RECORDS PROVIDED Block Start

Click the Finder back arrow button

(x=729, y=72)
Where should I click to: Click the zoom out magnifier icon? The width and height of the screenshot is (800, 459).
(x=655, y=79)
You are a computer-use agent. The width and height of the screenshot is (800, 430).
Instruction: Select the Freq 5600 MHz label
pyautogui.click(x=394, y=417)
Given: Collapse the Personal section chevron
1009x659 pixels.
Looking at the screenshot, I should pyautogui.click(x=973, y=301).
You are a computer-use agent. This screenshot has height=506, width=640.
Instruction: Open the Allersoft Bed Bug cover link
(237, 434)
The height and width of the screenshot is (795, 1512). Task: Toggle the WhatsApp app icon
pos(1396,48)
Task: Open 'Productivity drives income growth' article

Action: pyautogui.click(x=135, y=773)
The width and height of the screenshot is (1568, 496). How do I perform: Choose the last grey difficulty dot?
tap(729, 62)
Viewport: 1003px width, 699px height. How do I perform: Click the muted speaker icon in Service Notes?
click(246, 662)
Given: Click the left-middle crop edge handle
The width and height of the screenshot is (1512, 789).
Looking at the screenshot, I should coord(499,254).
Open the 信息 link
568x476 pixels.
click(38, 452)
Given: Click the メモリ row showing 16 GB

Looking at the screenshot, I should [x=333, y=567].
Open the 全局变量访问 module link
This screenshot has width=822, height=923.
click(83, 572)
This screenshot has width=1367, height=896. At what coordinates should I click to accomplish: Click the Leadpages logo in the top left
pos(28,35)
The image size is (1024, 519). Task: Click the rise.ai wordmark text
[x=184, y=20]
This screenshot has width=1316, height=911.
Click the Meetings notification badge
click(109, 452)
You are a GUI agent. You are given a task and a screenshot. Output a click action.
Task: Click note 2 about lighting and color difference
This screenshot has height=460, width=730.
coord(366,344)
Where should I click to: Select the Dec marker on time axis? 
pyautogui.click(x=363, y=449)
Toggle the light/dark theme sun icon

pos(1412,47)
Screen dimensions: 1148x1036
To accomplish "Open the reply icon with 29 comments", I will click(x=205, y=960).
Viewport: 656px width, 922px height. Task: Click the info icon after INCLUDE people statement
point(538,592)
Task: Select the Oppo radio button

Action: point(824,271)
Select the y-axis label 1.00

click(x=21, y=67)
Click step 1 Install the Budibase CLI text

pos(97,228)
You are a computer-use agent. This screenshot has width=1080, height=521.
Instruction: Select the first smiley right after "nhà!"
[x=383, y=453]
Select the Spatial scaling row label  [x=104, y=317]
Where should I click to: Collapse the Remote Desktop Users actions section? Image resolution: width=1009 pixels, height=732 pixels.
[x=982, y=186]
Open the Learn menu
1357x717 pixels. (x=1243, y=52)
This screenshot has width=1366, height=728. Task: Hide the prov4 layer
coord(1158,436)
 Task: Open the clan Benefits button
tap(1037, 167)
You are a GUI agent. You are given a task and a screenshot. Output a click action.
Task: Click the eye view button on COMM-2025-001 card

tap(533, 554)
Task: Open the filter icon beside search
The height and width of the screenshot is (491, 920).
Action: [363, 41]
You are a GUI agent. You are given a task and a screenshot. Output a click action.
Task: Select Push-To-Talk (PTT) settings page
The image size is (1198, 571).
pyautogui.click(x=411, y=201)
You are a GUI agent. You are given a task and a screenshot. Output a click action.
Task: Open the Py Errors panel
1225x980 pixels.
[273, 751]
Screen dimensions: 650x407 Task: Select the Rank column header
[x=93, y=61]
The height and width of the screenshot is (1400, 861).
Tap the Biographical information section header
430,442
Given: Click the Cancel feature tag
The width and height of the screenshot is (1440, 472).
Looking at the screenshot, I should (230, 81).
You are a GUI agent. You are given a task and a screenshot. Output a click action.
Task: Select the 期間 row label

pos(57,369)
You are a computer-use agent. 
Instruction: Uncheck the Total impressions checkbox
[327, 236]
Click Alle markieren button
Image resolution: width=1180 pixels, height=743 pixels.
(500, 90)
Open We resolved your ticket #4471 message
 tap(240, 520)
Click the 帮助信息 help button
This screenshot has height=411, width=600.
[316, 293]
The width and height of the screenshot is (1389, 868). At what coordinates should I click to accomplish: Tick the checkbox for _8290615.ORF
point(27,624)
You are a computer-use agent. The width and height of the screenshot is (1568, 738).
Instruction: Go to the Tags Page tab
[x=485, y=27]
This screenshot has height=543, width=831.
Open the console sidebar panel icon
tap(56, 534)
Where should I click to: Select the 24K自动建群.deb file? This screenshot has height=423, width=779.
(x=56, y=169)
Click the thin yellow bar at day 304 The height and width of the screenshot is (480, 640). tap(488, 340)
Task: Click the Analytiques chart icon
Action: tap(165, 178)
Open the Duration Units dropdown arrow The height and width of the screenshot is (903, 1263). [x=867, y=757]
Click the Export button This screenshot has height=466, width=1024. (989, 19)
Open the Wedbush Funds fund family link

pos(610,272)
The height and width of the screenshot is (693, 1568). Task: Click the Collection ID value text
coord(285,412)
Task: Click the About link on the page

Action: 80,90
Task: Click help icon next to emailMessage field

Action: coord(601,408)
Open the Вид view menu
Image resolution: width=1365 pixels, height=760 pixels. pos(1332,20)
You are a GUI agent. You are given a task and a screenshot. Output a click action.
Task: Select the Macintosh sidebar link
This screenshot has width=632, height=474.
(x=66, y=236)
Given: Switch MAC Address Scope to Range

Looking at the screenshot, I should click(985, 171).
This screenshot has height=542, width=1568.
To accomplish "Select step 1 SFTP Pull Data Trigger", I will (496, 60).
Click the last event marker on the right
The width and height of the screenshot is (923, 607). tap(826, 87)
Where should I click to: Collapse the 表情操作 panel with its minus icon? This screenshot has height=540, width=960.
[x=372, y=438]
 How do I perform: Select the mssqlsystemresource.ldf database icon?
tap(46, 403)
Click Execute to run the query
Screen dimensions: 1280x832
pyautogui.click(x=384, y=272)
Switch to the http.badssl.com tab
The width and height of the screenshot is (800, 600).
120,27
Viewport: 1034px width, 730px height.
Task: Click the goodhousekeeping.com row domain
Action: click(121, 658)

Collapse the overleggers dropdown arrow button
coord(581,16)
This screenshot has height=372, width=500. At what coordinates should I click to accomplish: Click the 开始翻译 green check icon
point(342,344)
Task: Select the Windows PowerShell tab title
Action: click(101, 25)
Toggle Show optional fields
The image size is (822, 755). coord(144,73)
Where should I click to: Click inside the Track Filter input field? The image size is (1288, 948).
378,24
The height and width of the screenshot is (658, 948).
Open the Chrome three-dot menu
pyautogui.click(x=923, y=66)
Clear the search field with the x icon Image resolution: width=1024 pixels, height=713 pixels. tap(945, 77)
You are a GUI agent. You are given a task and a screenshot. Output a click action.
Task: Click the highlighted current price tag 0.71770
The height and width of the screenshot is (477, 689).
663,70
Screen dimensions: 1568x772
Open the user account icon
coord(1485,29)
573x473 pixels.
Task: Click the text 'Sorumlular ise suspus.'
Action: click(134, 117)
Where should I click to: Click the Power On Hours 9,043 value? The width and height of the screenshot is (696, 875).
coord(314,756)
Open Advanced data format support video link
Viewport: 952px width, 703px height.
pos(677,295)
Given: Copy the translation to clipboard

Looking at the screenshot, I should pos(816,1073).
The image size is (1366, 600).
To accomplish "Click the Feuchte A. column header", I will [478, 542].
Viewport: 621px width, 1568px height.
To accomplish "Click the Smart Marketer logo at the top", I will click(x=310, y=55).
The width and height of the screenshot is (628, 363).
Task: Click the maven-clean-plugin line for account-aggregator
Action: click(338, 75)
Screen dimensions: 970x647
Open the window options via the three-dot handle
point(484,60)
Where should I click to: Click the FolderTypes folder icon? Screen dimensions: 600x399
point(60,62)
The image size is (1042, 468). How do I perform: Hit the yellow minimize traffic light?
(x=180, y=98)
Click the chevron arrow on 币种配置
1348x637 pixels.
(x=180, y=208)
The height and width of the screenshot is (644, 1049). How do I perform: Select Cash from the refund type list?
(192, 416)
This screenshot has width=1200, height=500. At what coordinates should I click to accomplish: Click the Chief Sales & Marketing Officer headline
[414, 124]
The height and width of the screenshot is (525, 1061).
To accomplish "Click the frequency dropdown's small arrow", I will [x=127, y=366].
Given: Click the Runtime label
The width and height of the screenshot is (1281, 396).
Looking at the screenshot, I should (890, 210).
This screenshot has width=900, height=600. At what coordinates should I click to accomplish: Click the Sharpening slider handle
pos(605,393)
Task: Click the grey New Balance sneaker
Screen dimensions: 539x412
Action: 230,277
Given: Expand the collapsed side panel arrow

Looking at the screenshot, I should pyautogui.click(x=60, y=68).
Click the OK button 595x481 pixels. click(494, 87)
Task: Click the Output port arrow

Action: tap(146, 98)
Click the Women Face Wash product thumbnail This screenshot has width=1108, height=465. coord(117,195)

RECORDS PROVIDED Block End

» **TASK TO CARRY OUT**: Look above for the line containing "The height and width of the screenshot is (644, 1049).". Return it and each line after it exactly, through the last line, and nothing more.

» **OUTPUT FOR THIS EXERCISE**:
The height and width of the screenshot is (644, 1049). How do I perform: Select Cash from the refund type list?
(192, 416)
This screenshot has width=1200, height=500. At what coordinates should I click to accomplish: Click the Chief Sales & Marketing Officer headline
[414, 124]
The height and width of the screenshot is (525, 1061).
To accomplish "Click the frequency dropdown's small arrow", I will [x=127, y=366].
Given: Click the Runtime label
The width and height of the screenshot is (1281, 396).
Looking at the screenshot, I should (890, 210).
This screenshot has width=900, height=600. At what coordinates should I click to accomplish: Click the Sharpening slider handle
pos(605,393)
Task: Click the grey New Balance sneaker
Screen dimensions: 539x412
Action: 230,277
Given: Expand the collapsed side panel arrow

Looking at the screenshot, I should pyautogui.click(x=60, y=68).
Click the OK button 595x481 pixels. click(494, 87)
Task: Click the Output port arrow

Action: tap(146, 98)
Click the Women Face Wash product thumbnail This screenshot has width=1108, height=465. coord(117,195)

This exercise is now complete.